Quick Start¶
HyperProphet API is very close the Prophet API. It supports almost all features of Prophet while extending it to compute multiple forecasts in a single function call.
The input HyperProphet is always a dataframe with three columns: key, ds and y. The ds and y columns are the time and measurement to forecast, just like in Prophet.

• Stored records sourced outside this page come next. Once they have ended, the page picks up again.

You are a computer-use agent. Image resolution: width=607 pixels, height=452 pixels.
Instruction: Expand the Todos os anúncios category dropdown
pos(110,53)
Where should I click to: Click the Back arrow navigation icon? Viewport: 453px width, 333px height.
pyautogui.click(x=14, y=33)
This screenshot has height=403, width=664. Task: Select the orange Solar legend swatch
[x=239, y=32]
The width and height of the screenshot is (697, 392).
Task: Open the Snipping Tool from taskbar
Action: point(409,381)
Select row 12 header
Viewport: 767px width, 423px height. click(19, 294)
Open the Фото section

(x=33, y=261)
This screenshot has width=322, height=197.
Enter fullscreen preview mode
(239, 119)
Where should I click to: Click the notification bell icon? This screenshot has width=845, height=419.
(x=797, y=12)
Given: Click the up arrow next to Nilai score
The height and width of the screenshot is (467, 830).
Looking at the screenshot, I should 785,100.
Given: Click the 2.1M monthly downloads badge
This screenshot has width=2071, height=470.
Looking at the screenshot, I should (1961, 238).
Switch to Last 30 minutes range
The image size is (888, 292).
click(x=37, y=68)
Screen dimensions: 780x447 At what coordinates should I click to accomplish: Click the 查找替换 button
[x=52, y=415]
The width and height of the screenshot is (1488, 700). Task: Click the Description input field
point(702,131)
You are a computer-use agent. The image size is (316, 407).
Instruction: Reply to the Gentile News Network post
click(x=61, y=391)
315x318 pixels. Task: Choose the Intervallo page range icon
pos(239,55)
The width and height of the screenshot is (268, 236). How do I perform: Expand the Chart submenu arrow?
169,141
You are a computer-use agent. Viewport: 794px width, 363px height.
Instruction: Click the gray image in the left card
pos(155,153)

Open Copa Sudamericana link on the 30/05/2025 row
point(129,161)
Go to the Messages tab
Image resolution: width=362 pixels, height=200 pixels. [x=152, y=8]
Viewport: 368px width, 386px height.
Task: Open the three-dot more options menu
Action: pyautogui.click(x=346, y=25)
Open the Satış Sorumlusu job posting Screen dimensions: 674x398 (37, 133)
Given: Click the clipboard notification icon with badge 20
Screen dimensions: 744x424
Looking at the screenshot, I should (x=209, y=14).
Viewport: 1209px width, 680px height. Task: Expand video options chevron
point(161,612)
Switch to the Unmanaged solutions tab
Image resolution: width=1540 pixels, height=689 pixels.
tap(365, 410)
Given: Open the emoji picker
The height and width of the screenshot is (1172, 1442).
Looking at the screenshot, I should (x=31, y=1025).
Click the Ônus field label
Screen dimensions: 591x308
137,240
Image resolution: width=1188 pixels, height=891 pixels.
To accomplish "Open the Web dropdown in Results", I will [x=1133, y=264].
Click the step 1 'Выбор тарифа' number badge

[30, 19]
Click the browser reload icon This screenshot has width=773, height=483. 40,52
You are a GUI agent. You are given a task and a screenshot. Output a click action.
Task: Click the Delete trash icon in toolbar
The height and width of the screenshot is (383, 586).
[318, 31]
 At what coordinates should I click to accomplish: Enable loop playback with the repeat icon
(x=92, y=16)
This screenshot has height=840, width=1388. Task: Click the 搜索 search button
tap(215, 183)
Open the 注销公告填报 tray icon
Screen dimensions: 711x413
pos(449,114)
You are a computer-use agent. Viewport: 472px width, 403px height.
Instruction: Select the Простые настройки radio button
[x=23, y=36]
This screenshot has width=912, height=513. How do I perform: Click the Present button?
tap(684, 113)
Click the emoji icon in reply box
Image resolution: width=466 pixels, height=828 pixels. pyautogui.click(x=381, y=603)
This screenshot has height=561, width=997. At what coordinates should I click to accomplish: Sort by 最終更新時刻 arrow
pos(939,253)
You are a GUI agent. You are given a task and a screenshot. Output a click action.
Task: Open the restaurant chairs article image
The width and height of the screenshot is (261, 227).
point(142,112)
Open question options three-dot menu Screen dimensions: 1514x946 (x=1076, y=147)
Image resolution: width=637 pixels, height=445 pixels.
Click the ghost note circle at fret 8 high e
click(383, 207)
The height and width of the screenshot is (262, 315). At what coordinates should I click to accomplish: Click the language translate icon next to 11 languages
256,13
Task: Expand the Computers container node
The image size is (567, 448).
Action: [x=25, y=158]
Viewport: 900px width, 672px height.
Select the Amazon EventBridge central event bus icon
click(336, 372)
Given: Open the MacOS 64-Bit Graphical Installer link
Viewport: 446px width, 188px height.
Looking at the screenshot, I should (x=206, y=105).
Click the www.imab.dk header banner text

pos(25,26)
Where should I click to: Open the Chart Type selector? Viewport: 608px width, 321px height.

The key column uniquely identifies each time series.
As an example, let’s look at a time series of the log daily page views for a thousand Wikipedia pages.
First we’ll import the data:
import pandas as pd
import hyperprophet as hp
url = "https://raw.githubusercontent.com/hyperprophet/wikipedia-pageviews-2020/master/wikipedia_pageviews.csv"
df = pd.read_csv(url)
df.head()
article date pageviews
0 Main_Page 2019-01-01 18056372.0
1 Main_Page 2019-01-02 18216021.0
2 Main_Page 2019-01-03 18019006.0
3 Main_Page 2019-01-04 16561555.0
4 Main_Page 2019-01-05 17738812.0
We need to rename the columns before we can forecast:
df = df.rename(columns={"article": "key", "date": "ds", "pageviews": "y"})
The rest of the flow is exactly similar to [Prophet][prophet-quickstart].
# step1: fit the model
m = hp.Prophet()
m.fit(df)
Next we need to create the dataframe with future dates.
future = m.make_future_dataframe(periods=30, include_history=False)
future.tail()
The training dataframe has data until 2020-06-30. The future dataframe will have all those dates and additional 30 days.
key ds
576995 2020_coronavirus_pandemic_in_Kerala 2020-07-26
576996 2020_coronavirus_pandemic_in_Kerala 2020-07-27
576997 2020_coronavirus_pandemic_in_Kerala 2020-07-28
576998 2020_coronavirus_pandemic_in_Kerala 2020-07-29
576999 2020_coronavirus_pandemic_in_Kerala 2020-07-30
The next step is to predict the value for for each row in future.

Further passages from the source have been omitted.